[Start of section]
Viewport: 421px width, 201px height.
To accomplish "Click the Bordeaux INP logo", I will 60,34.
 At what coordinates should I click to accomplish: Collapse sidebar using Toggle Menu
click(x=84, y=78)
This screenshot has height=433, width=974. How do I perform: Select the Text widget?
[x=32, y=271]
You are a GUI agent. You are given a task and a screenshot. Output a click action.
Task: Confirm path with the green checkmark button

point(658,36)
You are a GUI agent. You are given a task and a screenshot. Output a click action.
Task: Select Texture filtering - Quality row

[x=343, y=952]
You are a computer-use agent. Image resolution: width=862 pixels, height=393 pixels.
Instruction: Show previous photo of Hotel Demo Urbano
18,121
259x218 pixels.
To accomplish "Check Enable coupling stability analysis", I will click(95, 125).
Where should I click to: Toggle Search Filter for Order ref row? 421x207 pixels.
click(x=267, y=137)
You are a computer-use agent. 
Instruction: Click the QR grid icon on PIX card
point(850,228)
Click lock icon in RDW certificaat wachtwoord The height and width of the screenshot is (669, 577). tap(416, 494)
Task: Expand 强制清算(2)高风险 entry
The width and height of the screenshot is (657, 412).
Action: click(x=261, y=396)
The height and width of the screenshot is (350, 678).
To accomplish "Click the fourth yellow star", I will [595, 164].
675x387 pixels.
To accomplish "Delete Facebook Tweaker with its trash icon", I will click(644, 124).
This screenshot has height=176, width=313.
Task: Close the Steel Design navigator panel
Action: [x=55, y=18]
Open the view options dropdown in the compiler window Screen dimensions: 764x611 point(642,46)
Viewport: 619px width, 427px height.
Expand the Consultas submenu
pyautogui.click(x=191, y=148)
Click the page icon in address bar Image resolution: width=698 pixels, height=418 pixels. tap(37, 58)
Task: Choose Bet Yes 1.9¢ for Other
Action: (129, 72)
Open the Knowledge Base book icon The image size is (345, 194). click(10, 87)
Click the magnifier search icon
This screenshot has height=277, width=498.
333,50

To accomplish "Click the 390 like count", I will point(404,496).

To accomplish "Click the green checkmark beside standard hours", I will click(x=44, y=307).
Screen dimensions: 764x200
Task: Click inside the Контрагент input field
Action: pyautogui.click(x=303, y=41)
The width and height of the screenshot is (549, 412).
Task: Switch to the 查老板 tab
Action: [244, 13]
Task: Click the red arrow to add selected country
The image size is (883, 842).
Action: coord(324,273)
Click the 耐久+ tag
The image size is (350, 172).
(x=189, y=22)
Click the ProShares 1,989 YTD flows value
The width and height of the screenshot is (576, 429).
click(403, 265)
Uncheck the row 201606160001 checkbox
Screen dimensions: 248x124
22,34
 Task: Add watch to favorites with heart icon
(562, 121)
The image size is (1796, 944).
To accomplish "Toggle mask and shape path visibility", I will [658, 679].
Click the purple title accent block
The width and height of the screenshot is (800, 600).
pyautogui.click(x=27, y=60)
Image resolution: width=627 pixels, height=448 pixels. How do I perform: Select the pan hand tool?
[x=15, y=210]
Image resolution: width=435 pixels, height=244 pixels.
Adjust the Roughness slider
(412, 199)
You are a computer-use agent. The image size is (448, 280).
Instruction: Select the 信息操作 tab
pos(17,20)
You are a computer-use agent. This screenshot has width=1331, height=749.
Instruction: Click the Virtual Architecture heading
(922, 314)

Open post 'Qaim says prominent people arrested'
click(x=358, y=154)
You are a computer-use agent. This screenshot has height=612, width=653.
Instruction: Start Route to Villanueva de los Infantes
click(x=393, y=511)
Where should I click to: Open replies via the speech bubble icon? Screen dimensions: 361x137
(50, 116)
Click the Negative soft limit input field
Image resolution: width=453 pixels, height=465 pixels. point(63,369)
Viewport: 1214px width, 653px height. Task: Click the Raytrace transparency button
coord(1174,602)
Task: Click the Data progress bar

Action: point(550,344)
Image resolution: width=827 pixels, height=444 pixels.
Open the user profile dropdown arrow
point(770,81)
[End of section]
EXERCISE PROMPT:
Your output should match the records above word for word.

EXPECTED ANSWER:
Viewport: 421px width, 201px height.
To accomplish "Click the Bordeaux INP logo", I will 60,34.
 At what coordinates should I click to accomplish: Collapse sidebar using Toggle Menu
click(x=84, y=78)
This screenshot has height=433, width=974. How do I perform: Select the Text widget?
[x=32, y=271]
You are a GUI agent. You are given a task and a screenshot. Output a click action.
Task: Confirm path with the green checkmark button

point(658,36)
You are a GUI agent. You are given a task and a screenshot. Output a click action.
Task: Select Texture filtering - Quality row

[x=343, y=952]
You are a computer-use agent. Image resolution: width=862 pixels, height=393 pixels.
Instruction: Show previous photo of Hotel Demo Urbano
18,121
259x218 pixels.
To accomplish "Check Enable coupling stability analysis", I will click(95, 125).
Where should I click to: Toggle Search Filter for Order ref row? 421x207 pixels.
click(x=267, y=137)
You are a computer-use agent. 
Instruction: Click the QR grid icon on PIX card
point(850,228)
Click lock icon in RDW certificaat wachtwoord The height and width of the screenshot is (669, 577). tap(416, 494)
Task: Expand 强制清算(2)高风险 entry
The width and height of the screenshot is (657, 412).
Action: click(x=261, y=396)
The height and width of the screenshot is (350, 678).
To accomplish "Click the fourth yellow star", I will [595, 164].
675x387 pixels.
To accomplish "Delete Facebook Tweaker with its trash icon", I will click(644, 124).
This screenshot has height=176, width=313.
Task: Close the Steel Design navigator panel
Action: [x=55, y=18]
Open the view options dropdown in the compiler window Screen dimensions: 764x611 point(642,46)
Viewport: 619px width, 427px height.
Expand the Consultas submenu
pyautogui.click(x=191, y=148)
Click the page icon in address bar Image resolution: width=698 pixels, height=418 pixels. tap(37, 58)
Task: Choose Bet Yes 1.9¢ for Other
Action: (129, 72)
Open the Knowledge Base book icon The image size is (345, 194). click(10, 87)
Click the magnifier search icon
This screenshot has height=277, width=498.
333,50

To accomplish "Click the 390 like count", I will point(404,496).

To accomplish "Click the green checkmark beside standard hours", I will click(x=44, y=307).
Screen dimensions: 764x200
Task: Click inside the Контрагент input field
Action: pyautogui.click(x=303, y=41)
The width and height of the screenshot is (549, 412).
Task: Switch to the 查老板 tab
Action: [244, 13]
Task: Click the red arrow to add selected country
The image size is (883, 842).
Action: coord(324,273)
Click the 耐久+ tag
The image size is (350, 172).
(x=189, y=22)
Click the ProShares 1,989 YTD flows value
The width and height of the screenshot is (576, 429).
click(403, 265)
Uncheck the row 201606160001 checkbox
Screen dimensions: 248x124
22,34
 Task: Add watch to favorites with heart icon
(562, 121)
The image size is (1796, 944).
To accomplish "Toggle mask and shape path visibility", I will [658, 679].
Click the purple title accent block
The width and height of the screenshot is (800, 600).
pyautogui.click(x=27, y=60)
Image resolution: width=627 pixels, height=448 pixels. How do I perform: Select the pan hand tool?
[x=15, y=210]
Image resolution: width=435 pixels, height=244 pixels.
Adjust the Roughness slider
(412, 199)
You are a computer-use agent. The image size is (448, 280).
Instruction: Select the 信息操作 tab
pos(17,20)
You are a computer-use agent. This screenshot has width=1331, height=749.
Instruction: Click the Virtual Architecture heading
(922, 314)

Open post 'Qaim says prominent people arrested'
click(x=358, y=154)
You are a computer-use agent. This screenshot has height=612, width=653.
Instruction: Start Route to Villanueva de los Infantes
click(x=393, y=511)
Where should I click to: Open replies via the speech bubble icon? Screen dimensions: 361x137
(50, 116)
Click the Negative soft limit input field
Image resolution: width=453 pixels, height=465 pixels. point(63,369)
Viewport: 1214px width, 653px height. Task: Click the Raytrace transparency button
coord(1174,602)
Task: Click the Data progress bar

Action: point(550,344)
Image resolution: width=827 pixels, height=444 pixels.
Open the user profile dropdown arrow
point(770,81)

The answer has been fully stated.